March 17, 2015
As a Solutions Architect for Basho, I’m often called upon by customers to explain Riak. Frequently this is in the context of a specific use-case they are deploying, or a problem they are attempting to solve. In each of these cases, an important component of the conversation is ensuring a base level of understanding of the design principles in Riak’s distributed architecture. It is this architecture, and these early design decisions that ensure that Riak “just works” and why companies choose Riak for their business critical applications.
This blog highlights key reasons why Riak “just works” from a high availability, fault tolerant, data distribution, predictable performance and operational simplicity perspective. It also shows how Riak addresses data replication, detection of node failures, read latency, and rolling restarts due to upgrades, failures or operating system related issues.
Uniform Data Distribution and Predictable Performance
If you have ever seen a presentation about Riak, you have seen an inclusion of the “ring diagram.” The image is fairly simple and one that we use to describe data distribution, scalability, and performance characteristics of Riak. But the underlying architectural implementation that this ring represents is an important characteristic of Riak’s architecture.
Riak employs a SHA1 based consistent hashing algorithm that is mathematically proven to produce a perfectly uniform distribution about a 160-bit space (the ring). This 160-bit space is divided into equal partitions called “vnodes.” These vnodes, in turn, are evenly distributed amongst participating physical nodes in the cluster. Uniform distribution about the 160-bit space and an even allocation of vnodes amongst physical nodes ensures keys are uniformly distributed about the cluster. Participating nodes in a Riak cluster are homogeneous – meaning any node can service any request – and due to the nature of consistent hashing, every node in the cluster knows where data should reside within the cluster.
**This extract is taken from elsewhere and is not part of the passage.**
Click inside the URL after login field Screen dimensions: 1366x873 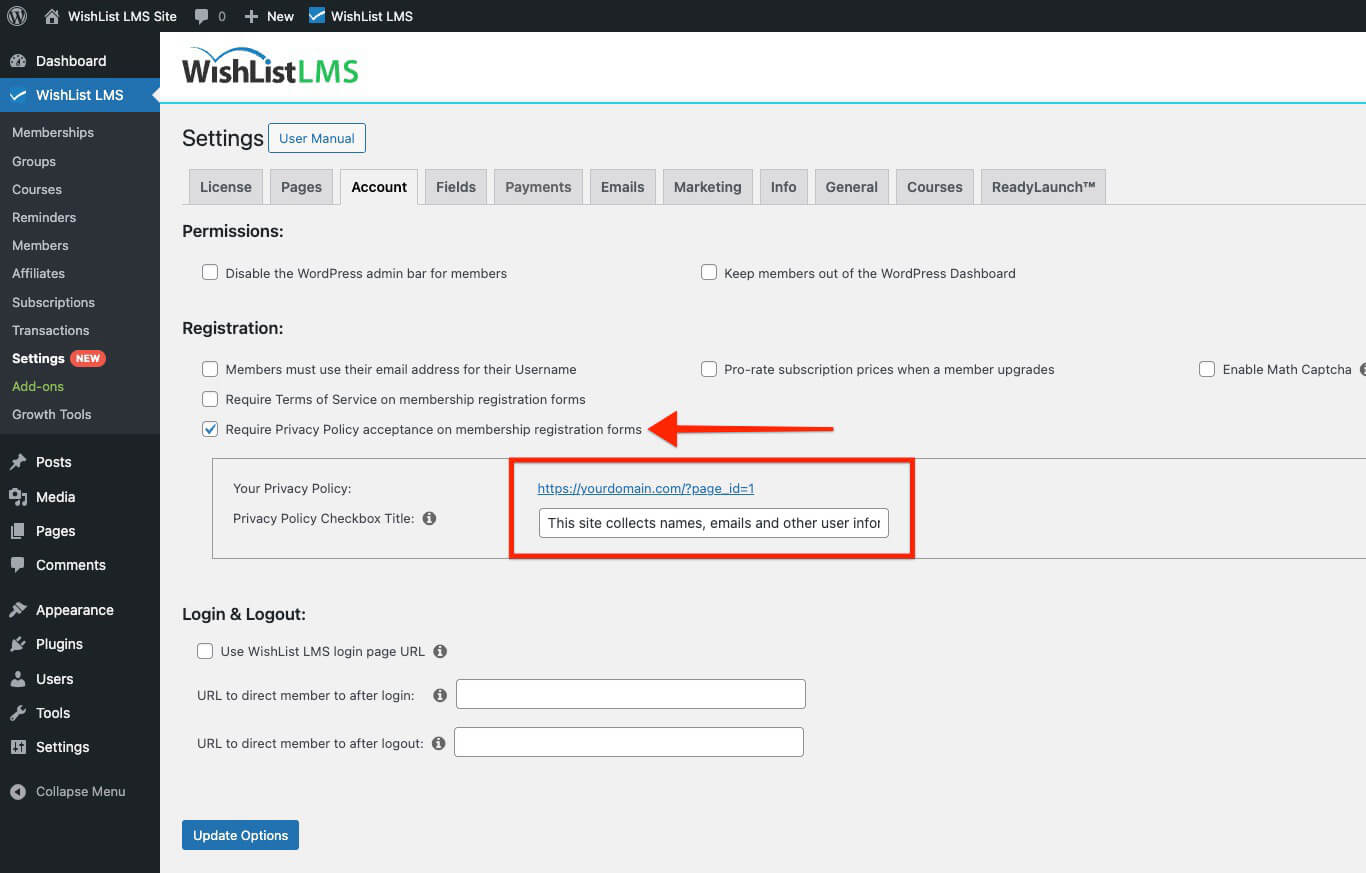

Riak’s default behavior is to seek equilibrium. Each node in a cluster is responsible for 1/nth data within the cluster and 1/nth total performance, where n represents total node count in a cluster. This architectural principle allows operators to make reasonable assumptions about Riak’s linear scalability. Often in sharded systems, access patterns that disproportionately access specific ranges of data will cause “hot spots” in a cluster making predictable operations more difficult to maintain. Uniform data distribution about the cluster (and Hinted Handoff described below) allows for continuous normal operations of an active Riak cluster while maintaining a predictable level of performance as any node is removed from the cluster for any reason. Even in resource-starved virtual environments, a Riak cluster will work to maintain its equilibrium and equal data distribution such that operators may assemble larger numbers of slower individual virtual machines to achieve their desired performance profile in aggregate. Additionally, each physical node in a Riak cluster maintains its own performance statistics that are easily accessible and parsable such that an advanced deployment would be able to wrap those statistics into a sick-node detection algorithm based on their own specific thresholds.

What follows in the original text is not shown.